## Saved entries
■ ■ ■ ■ ■ ■ ■

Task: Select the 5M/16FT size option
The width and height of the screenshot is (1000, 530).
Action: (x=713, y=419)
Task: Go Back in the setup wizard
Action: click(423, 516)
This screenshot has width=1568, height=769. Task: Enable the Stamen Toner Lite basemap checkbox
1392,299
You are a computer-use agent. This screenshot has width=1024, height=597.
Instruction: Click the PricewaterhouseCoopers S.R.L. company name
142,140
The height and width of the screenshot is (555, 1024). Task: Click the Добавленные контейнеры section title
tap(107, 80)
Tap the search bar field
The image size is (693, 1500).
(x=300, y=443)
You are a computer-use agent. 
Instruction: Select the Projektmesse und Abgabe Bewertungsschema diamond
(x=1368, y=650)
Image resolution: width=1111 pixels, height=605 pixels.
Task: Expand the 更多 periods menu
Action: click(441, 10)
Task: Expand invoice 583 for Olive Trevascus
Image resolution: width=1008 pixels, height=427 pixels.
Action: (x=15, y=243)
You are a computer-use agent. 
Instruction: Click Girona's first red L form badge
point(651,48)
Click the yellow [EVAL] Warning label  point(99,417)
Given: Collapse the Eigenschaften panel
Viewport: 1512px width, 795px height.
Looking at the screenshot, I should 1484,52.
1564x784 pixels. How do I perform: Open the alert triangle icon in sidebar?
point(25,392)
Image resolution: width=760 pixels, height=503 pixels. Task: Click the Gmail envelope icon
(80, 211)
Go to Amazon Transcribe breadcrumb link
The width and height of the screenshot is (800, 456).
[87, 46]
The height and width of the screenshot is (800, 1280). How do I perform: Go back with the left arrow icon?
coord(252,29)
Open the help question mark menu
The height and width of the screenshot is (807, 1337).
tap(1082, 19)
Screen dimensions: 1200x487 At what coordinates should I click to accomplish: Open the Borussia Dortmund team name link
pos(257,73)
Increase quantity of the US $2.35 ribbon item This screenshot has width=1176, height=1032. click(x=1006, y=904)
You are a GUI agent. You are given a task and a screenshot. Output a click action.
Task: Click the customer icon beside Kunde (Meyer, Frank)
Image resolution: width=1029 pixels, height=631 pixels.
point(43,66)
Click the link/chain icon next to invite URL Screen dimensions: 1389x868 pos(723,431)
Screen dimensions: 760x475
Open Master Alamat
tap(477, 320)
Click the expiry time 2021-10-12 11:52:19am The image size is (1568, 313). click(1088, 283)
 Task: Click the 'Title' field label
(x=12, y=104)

■ ■ ■ ■ ■ ■ ■

## What is needed
Of the lines above, extract only those from the line with "Instruction: Click the" to the line with "Go to Amazon Transcribe breadcrumb link", both included, exactly as written.

## Problem solution
Instruction: Click the PricewaterhouseCoopers S.R.L. company name
142,140
The height and width of the screenshot is (555, 1024). Task: Click the Добавленные контейнеры section title
tap(107, 80)
Tap the search bar field
The image size is (693, 1500).
(x=300, y=443)
You are a computer-use agent. 
Instruction: Select the Projektmesse und Abgabe Bewertungsschema diamond
(x=1368, y=650)
Image resolution: width=1111 pixels, height=605 pixels.
Task: Expand the 更多 periods menu
Action: click(441, 10)
Task: Expand invoice 583 for Olive Trevascus
Image resolution: width=1008 pixels, height=427 pixels.
Action: (x=15, y=243)
You are a computer-use agent. 
Instruction: Click Girona's first red L form badge
point(651,48)
Click the yellow [EVAL] Warning label  point(99,417)
Given: Collapse the Eigenschaften panel
Viewport: 1512px width, 795px height.
Looking at the screenshot, I should 1484,52.
1564x784 pixels. How do I perform: Open the alert triangle icon in sidebar?
point(25,392)
Image resolution: width=760 pixels, height=503 pixels. Task: Click the Gmail envelope icon
(80, 211)
Go to Amazon Transcribe breadcrumb link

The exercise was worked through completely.